◆ Problem: Reproduce the records word for word, from the first line through the line containing "The height and width of the screenshot is (762, 1478).", both included.

╭─ Records to use

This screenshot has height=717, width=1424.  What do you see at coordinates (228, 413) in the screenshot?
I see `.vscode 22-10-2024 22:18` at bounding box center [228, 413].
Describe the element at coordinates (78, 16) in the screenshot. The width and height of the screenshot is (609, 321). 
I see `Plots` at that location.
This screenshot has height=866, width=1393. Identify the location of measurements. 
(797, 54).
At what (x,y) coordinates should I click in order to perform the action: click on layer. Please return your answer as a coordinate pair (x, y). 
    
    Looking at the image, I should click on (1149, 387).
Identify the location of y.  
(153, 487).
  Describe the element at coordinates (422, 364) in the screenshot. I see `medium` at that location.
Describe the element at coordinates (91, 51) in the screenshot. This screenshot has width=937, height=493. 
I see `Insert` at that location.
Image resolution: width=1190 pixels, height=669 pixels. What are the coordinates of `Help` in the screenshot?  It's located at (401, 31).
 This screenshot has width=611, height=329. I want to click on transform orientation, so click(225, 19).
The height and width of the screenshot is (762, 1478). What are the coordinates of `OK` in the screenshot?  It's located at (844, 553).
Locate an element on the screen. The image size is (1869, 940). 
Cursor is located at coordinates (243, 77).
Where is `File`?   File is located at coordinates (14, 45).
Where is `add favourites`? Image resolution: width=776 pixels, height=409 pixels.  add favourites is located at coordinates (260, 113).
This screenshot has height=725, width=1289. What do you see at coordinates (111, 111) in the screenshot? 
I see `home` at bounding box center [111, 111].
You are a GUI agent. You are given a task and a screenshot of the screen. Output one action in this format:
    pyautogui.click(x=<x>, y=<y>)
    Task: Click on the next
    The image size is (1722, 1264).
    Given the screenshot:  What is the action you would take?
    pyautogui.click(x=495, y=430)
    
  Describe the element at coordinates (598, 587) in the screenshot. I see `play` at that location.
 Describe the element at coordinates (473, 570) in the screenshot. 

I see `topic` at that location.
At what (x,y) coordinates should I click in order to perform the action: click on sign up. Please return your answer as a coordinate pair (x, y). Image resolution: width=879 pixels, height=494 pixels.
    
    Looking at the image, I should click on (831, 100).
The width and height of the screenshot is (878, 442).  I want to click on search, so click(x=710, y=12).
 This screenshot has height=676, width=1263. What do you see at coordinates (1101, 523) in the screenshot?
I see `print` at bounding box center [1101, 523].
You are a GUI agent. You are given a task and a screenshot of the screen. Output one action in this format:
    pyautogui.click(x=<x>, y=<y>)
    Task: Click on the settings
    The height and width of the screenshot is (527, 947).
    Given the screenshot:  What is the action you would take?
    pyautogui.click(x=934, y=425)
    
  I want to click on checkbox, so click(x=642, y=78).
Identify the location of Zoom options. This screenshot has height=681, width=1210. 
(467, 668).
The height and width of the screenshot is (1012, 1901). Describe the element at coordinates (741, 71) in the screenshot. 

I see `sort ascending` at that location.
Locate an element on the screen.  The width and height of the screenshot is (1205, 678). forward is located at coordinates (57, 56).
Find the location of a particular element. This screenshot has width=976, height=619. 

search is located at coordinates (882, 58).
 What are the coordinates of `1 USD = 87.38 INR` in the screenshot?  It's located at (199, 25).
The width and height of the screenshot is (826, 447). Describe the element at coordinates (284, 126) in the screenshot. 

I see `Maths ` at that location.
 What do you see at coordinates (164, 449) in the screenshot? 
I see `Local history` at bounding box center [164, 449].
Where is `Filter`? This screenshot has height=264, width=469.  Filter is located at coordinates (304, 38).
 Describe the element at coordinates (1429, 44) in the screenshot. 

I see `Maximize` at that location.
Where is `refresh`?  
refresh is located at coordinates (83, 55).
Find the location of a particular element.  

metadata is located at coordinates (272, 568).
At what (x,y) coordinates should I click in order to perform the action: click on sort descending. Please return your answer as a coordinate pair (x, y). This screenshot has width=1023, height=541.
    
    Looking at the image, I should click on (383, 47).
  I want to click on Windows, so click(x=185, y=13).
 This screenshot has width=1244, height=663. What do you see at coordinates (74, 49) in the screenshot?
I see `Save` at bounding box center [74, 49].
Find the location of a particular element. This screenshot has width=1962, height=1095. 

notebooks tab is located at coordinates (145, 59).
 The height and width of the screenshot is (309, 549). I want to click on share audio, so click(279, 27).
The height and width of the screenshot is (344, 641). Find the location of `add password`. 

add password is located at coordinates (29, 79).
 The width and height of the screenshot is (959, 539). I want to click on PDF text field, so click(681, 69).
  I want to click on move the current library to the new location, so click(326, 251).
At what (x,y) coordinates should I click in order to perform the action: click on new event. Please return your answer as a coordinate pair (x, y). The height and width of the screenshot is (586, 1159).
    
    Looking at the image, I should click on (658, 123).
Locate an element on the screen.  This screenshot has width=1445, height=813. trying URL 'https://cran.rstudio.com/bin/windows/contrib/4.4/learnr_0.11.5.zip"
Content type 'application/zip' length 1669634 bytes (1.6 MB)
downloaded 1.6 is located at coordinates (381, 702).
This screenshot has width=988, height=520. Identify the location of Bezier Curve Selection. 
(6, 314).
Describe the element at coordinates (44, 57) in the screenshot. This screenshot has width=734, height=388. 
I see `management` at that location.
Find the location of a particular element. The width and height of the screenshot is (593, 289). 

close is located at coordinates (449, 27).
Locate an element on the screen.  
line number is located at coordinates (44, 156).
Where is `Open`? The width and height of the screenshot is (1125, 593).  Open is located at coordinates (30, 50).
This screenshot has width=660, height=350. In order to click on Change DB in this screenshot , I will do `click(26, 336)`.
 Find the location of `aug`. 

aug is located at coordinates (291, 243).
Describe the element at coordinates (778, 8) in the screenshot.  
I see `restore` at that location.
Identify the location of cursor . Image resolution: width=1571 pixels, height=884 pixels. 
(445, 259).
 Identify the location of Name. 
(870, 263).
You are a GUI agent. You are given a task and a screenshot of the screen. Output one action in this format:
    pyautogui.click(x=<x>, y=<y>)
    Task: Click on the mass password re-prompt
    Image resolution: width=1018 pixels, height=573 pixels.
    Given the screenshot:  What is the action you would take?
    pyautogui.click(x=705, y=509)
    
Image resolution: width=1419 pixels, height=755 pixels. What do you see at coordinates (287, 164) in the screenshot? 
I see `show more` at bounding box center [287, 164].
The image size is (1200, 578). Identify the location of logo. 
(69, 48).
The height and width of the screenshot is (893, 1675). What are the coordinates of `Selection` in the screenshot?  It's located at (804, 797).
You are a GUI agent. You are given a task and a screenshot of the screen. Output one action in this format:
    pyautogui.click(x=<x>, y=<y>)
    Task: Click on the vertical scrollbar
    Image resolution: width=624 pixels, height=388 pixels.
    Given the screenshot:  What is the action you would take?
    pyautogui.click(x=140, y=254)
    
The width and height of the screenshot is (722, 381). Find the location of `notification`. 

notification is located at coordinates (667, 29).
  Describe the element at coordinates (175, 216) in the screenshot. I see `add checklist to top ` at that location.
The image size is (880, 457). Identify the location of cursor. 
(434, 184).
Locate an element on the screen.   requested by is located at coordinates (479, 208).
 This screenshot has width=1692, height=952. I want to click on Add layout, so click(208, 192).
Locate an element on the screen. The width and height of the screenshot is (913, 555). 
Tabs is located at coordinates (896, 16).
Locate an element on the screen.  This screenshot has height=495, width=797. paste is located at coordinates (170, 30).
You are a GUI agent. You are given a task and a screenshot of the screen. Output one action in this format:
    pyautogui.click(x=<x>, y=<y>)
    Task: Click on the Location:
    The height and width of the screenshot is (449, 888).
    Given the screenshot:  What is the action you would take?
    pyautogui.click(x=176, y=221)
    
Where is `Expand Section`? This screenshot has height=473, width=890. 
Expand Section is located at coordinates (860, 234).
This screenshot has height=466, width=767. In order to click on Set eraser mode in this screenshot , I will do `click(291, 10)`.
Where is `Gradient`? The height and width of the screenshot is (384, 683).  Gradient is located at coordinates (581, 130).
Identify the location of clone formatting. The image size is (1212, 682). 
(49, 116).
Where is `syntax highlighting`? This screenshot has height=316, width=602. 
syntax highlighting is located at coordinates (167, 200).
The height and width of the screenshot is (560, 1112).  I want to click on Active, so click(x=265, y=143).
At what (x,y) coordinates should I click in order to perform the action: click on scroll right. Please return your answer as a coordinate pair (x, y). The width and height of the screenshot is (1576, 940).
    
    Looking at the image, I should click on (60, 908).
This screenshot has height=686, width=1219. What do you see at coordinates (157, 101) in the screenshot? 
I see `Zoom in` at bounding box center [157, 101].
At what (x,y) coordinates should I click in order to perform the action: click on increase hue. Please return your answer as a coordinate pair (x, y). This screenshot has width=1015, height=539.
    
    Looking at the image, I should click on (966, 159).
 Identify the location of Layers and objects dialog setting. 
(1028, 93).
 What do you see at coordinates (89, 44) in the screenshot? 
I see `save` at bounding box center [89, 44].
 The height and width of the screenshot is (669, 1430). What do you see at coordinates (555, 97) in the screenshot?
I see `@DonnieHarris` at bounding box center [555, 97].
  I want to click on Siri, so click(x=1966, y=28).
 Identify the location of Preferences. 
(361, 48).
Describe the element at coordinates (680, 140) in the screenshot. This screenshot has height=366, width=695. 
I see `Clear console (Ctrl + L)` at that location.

╰─

◆ Output of the exercise:
This screenshot has height=717, width=1424.  What do you see at coordinates (228, 413) in the screenshot?
I see `.vscode 22-10-2024 22:18` at bounding box center [228, 413].
Describe the element at coordinates (78, 16) in the screenshot. The width and height of the screenshot is (609, 321). 
I see `Plots` at that location.
This screenshot has height=866, width=1393. Identify the location of measurements. 
(797, 54).
At what (x,y) coordinates should I click in order to perform the action: click on layer. Please return your answer as a coordinate pair (x, y). 
    
    Looking at the image, I should click on (1149, 387).
Identify the location of y.  
(153, 487).
  Describe the element at coordinates (422, 364) in the screenshot. I see `medium` at that location.
Describe the element at coordinates (91, 51) in the screenshot. This screenshot has width=937, height=493. 
I see `Insert` at that location.
Image resolution: width=1190 pixels, height=669 pixels. What are the coordinates of `Help` in the screenshot?  It's located at (401, 31).
 This screenshot has width=611, height=329. I want to click on transform orientation, so click(225, 19).
The height and width of the screenshot is (762, 1478). What are the coordinates of `OK` in the screenshot?  It's located at (844, 553).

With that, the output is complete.